* What this task involves
Please repeat the lines below exactly. Begin with the line containing "Instruction: Click the back arrow icon" and go on through the line containing "Reload the page".

* Information shown

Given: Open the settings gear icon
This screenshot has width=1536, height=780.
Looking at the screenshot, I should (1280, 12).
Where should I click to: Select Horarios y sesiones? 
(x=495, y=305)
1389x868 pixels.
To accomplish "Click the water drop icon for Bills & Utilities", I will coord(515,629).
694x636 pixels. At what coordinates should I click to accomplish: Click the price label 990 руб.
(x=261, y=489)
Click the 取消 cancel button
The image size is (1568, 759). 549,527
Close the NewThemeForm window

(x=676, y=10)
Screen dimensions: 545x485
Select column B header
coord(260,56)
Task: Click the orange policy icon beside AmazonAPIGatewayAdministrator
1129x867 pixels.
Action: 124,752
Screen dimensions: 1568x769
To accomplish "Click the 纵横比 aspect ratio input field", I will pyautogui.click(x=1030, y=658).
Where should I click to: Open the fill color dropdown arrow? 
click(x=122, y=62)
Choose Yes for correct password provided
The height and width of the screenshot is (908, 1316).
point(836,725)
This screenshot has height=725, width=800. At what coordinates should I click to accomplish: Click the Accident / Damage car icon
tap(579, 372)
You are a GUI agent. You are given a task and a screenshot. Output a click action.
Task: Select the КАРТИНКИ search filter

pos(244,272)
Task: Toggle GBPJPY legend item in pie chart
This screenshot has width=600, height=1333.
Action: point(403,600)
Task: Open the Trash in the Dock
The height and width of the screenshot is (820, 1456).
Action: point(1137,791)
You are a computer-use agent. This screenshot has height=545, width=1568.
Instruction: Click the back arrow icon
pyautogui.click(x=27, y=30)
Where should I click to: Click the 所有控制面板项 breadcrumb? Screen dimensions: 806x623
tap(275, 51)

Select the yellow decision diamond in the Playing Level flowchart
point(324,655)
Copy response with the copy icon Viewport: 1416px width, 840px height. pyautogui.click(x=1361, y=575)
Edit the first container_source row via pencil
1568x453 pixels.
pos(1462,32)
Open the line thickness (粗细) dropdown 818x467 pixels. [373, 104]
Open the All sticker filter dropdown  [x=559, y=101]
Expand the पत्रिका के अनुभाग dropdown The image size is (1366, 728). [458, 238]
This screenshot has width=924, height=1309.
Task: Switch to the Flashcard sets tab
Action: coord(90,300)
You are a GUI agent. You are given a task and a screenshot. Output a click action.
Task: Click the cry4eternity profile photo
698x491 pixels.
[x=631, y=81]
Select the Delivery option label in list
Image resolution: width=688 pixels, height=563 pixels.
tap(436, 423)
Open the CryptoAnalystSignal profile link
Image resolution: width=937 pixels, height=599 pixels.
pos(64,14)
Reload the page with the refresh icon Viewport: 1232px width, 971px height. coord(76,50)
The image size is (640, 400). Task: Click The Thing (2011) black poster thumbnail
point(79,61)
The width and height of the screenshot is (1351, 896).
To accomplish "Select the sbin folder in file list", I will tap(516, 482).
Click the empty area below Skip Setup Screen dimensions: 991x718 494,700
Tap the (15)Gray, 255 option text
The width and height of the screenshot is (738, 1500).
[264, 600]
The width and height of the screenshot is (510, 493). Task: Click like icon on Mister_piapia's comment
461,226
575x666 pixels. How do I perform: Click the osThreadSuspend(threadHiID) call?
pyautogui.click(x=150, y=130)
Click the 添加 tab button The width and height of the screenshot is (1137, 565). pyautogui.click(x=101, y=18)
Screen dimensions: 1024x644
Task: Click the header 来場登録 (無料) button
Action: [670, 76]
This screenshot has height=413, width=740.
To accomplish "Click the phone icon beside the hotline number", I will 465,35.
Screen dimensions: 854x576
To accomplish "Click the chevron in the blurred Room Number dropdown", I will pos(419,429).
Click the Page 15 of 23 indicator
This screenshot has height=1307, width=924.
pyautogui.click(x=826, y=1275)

* Result of the exercise
Instruction: Click the back arrow icon
pyautogui.click(x=27, y=30)
Where should I click to: Click the 所有控制面板项 breadcrumb? Screen dimensions: 806x623
tap(275, 51)

Select the yellow decision diamond in the Playing Level flowchart
point(324,655)
Copy response with the copy icon Viewport: 1416px width, 840px height. pyautogui.click(x=1361, y=575)
Edit the first container_source row via pencil
1568x453 pixels.
pos(1462,32)
Open the line thickness (粗细) dropdown 818x467 pixels. [373, 104]
Open the All sticker filter dropdown  [x=559, y=101]
Expand the पत्रिका के अनुभाग dropdown The image size is (1366, 728). [458, 238]
This screenshot has width=924, height=1309.
Task: Switch to the Flashcard sets tab
Action: coord(90,300)
You are a GUI agent. You are given a task and a screenshot. Output a click action.
Task: Click the cry4eternity profile photo
698x491 pixels.
[x=631, y=81]
Select the Delivery option label in list
Image resolution: width=688 pixels, height=563 pixels.
tap(436, 423)
Open the CryptoAnalystSignal profile link
Image resolution: width=937 pixels, height=599 pixels.
pos(64,14)
Reload the page with the refresh icon Viewport: 1232px width, 971px height. coord(76,50)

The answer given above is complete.